Avec ces sujets, il importe de jouer la surprise. Il faut faire autrement que ce qui a déjà été fait, il faut modifier le cadre de la rencontre thérapeutique. Cela implique un rapproché nécessaire. Nous sommes alors obligés d'abandonner une partie importante de notre sécurité professionnelle et de notre statut. La concertation entre les différents intervenants est essentielle. Elle se faisait lors d'une série de mini-réunions informelles qui regroupaient à n'importe quel moment de la journée les deux référents plus un tiers. Le référent psy, le référent travailleur social et un autre membre de l'équipe non impliqué directement.
Il n'existait pas une hiérarchie des tâches. On mettait en commun les outils d'intervention : les activités culturelles, éventuellement artistiques, voire sportives. Il n'y avait pas de tâche qui était destinée à telle ou telle personne. Il y avait une priorité à la relation la plus dynamisable à un moment donné, ce qui ne voulait pas dire la plus positive. Qui va accompagner le jeune ? Qui va faire ça avec lui ? Ca pouvait être le psy, le directeur, l'éducateur. Toutefois, ce type de mise en commun des moyens d'intervention nécessite de sauvegarder sa spécificité en se refusant à empiéter sur le « territoire » de l'autre : réalité matérielle ou psychique.

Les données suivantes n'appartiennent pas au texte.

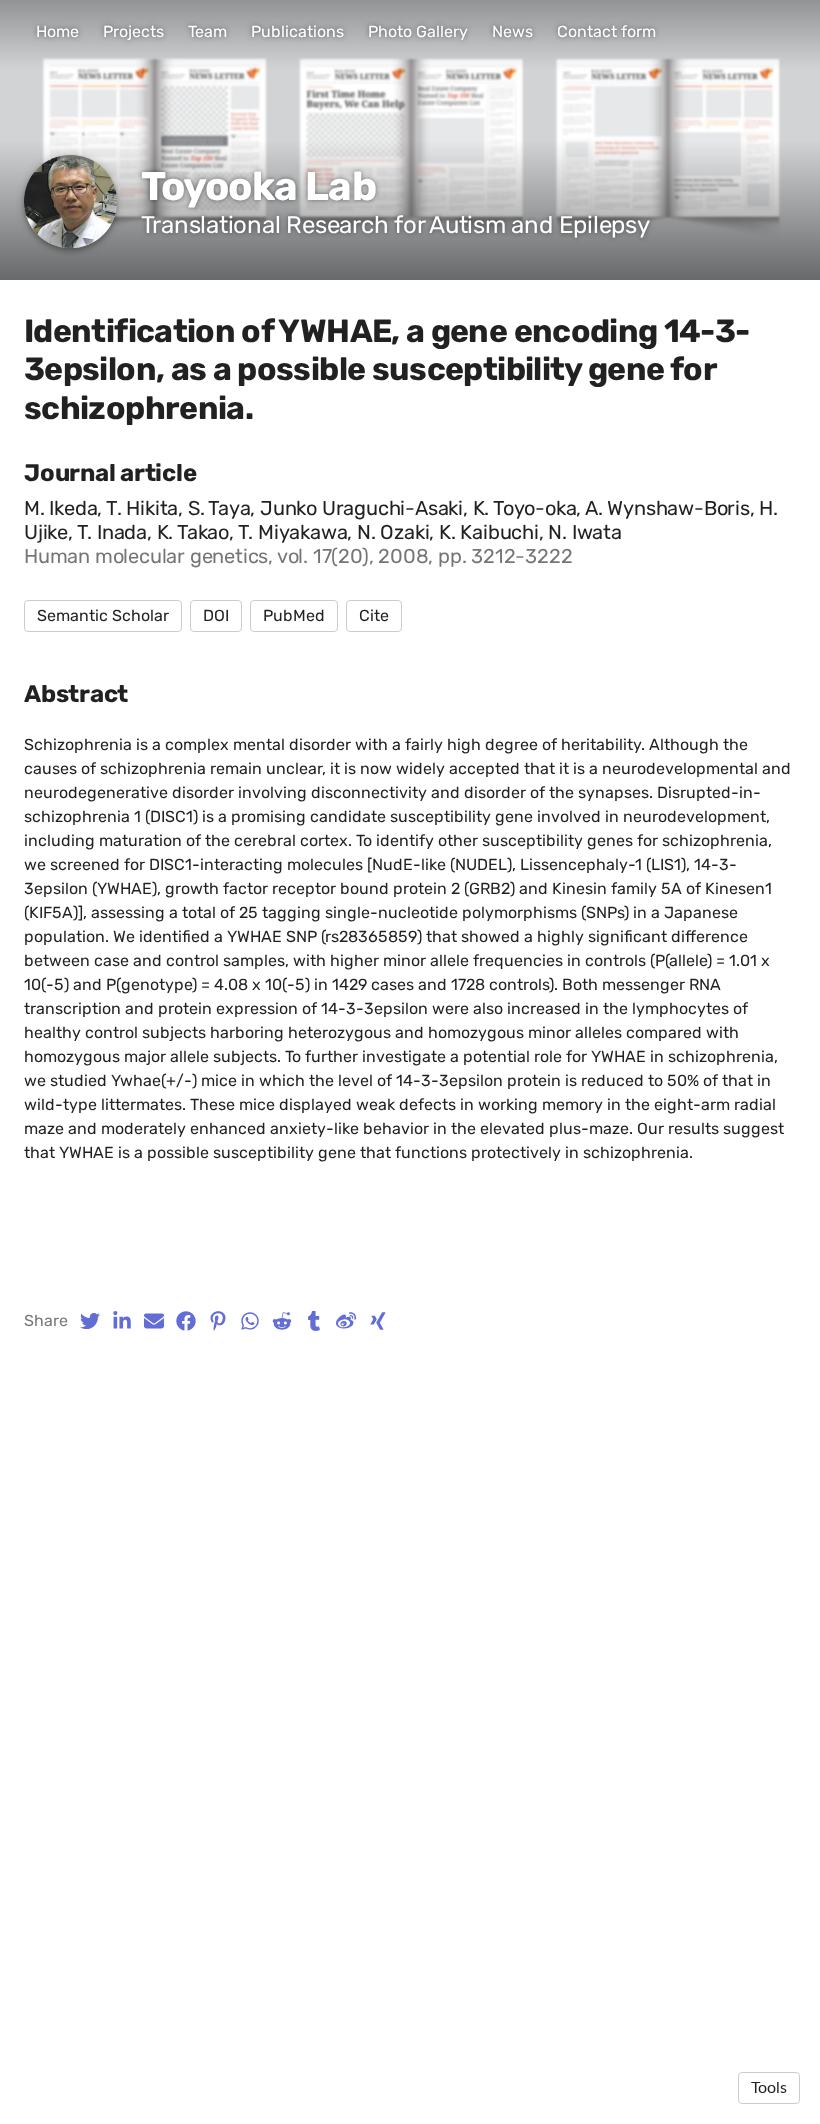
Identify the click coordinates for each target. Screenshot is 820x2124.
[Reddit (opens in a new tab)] (282, 1321)
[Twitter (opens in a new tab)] (90, 1321)
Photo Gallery (418, 31)
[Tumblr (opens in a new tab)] (314, 1321)
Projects (133, 31)
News (512, 31)
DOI (216, 615)
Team (207, 31)
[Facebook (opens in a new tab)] (186, 1321)
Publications (297, 31)
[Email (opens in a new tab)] (154, 1321)
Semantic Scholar (103, 615)
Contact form (606, 31)
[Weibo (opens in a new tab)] (346, 1321)
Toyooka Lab (258, 186)
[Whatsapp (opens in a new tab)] (250, 1321)
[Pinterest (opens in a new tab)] (218, 1321)
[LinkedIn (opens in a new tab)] (122, 1321)
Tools (769, 2088)
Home (57, 31)
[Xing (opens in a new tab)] (378, 1321)
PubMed (294, 615)
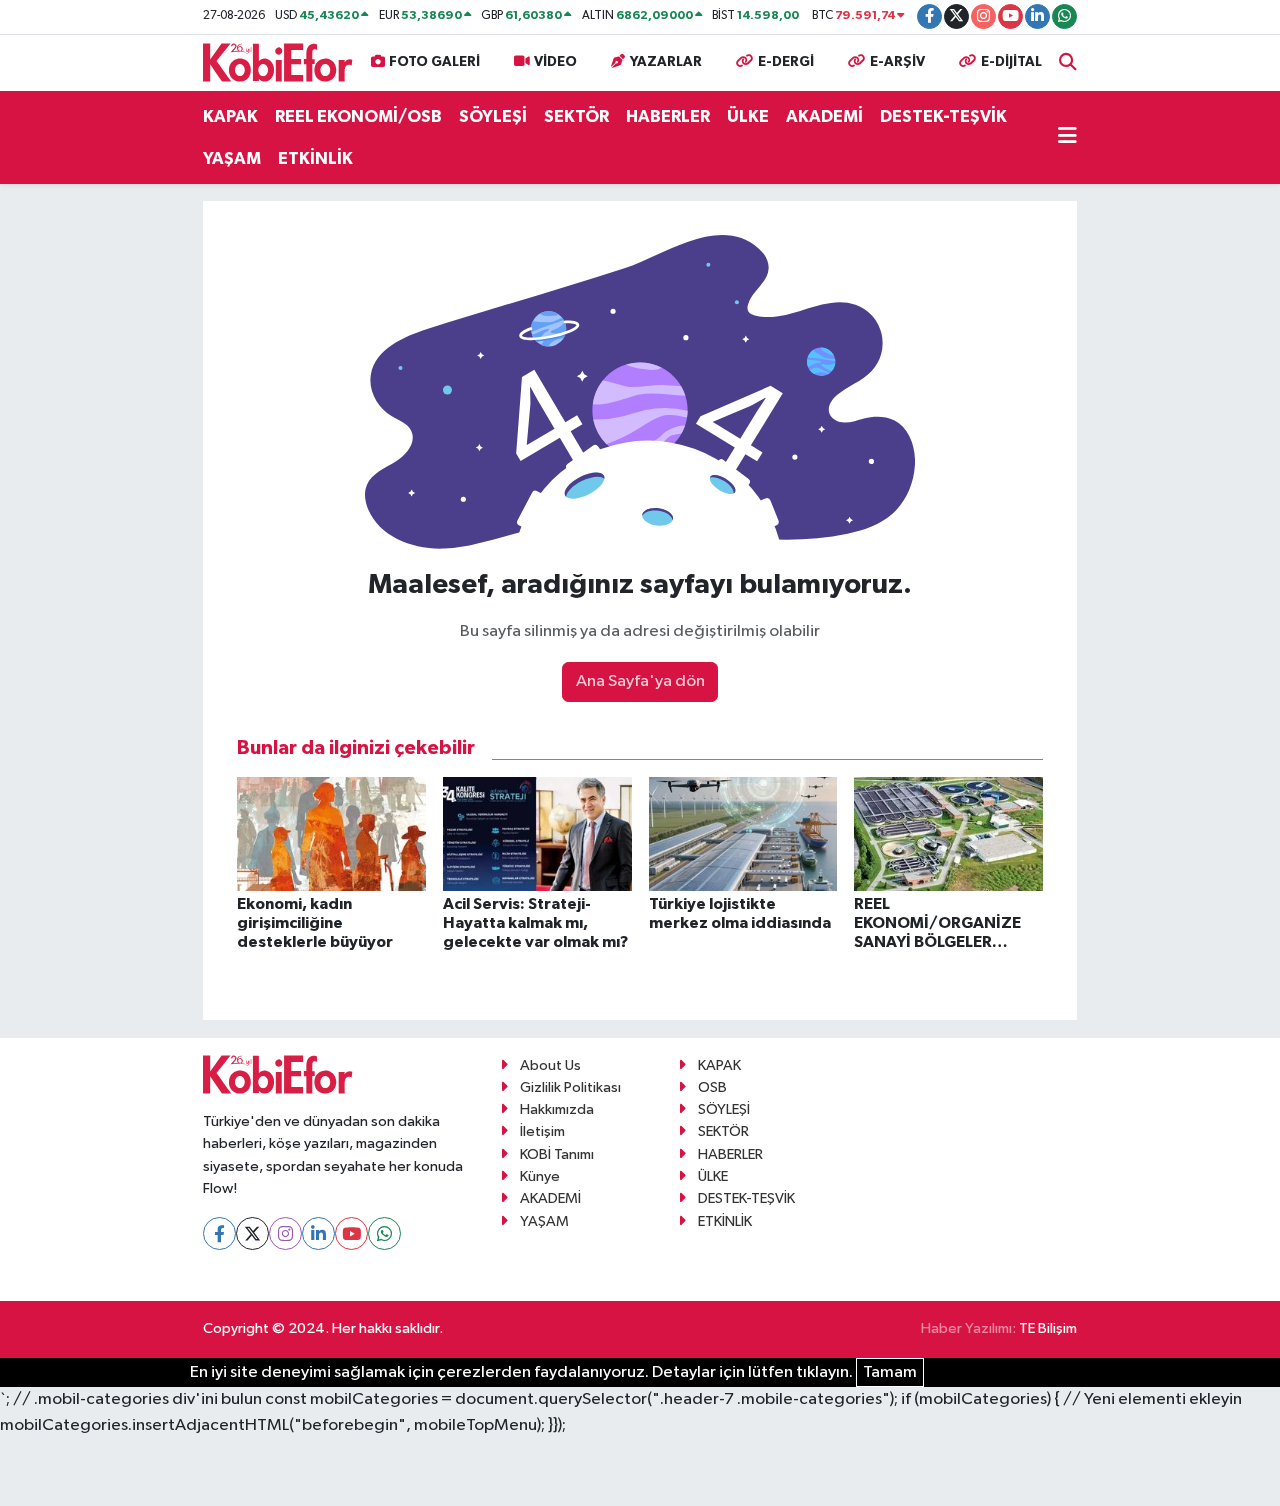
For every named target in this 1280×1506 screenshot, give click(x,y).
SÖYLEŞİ (493, 116)
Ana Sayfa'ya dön (640, 681)
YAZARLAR (666, 62)
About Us (550, 1065)
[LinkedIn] (318, 1233)
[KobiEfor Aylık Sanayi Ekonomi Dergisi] (278, 61)
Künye (540, 1176)
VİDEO (555, 62)
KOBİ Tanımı (557, 1154)
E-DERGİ (786, 62)
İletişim (542, 1131)
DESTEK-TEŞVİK (943, 116)
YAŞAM (232, 158)
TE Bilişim (1048, 1328)
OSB (712, 1087)
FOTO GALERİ (434, 62)
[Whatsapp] (384, 1233)
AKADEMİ (824, 116)
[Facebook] (219, 1233)
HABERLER (668, 116)
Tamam (890, 1372)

Pour conclure, le mythe d'Icare me semble fournir une métaphore qui illustre assez bien la trajectoire de « l'incasable ». Tel le fils de Dédale, il a passé son enfance sans repère, enfermé dans le labyrinthe des conduites paradoxales de son environnement. Confronté à la violence, à la terreur et à l'inhumain dès son plus jeune âge, il se doit d'inventer des stratégies de survie psychique. Le passage à l'acte délictueux en est une, rendue en quelque sorte obligatoire, de par sa servitude à une homéostasie mentale archaïque de tensions psychiques. Ainsi, progressivement et avec plus ou moins de bonheur, il s'appropriera la cire et les plumes, et se fabriquera les ailes qui lui permettront d'échapper à son milieu mortifère. Mais sa mégalomanie le forcera peut-être à s'approcher du soleil et sans doute recherchera-t-il avant tout à en éprouver la brûlure dans le flamboiement des toxiques et l'incandescence des conduites ordaliques. Seule la chute fera sens dans cette ascension héroïque. Si Bellérophon, après avoir chevauché Pégase, retombe piteusement sur terre et devient mélancolique, le psychopathe Icare tombe dans la mer Ionienne. Le mythe ne précise pas ce qu'il advint de lui. Nous ferons le pari que, dans les cas heureux, l'analyste et les intervenants sociaux, oeuvrant en synergie, ont pu lui permettre de découvrir qu'il était capable de nager et de rejoindre ainsi la rive du principe de réalité.

Références
1. CHARTIER J.P. : Les adolescents difficiles, Dunod, Paris, 2002.
2. CHARTIER J.P. : L'adolescent, le psychanalyste et l'institution, Dunod, Paris, 1998.
3. DURKHEIM E. : Le suicide 1897, P.U.F. 1960.
4. FLAVIGNY H. : Les éclats de l'adolescence, E.S.F. 1996.
5. FREUD S. : « De la psychothérapie » in De la technique psychanalytique, P.U.F. 1992.
6. FREUD S. à Eduardo Weiss, Correspondance, Privat, 1975.
7. GRAVIER B. in Perspectives psychiatriques de MAI 1999.
8. GREEN A. : La folie privée, Gallimard, 1990.
9. Dupré au Congrès des Aliénistes de Langue Française, TUNIS, 1911.


Jean-Pierre CHARTIER
Psychanalyste, Membre du IVème groupe
Directeur de l'Ecole de psychologues praticiens (Paris-Lyon)


Dans le cadre de l'audition publique organisée par la HAS les 16 et 17 décembre 2005, "Prise en charge de la psychopathie".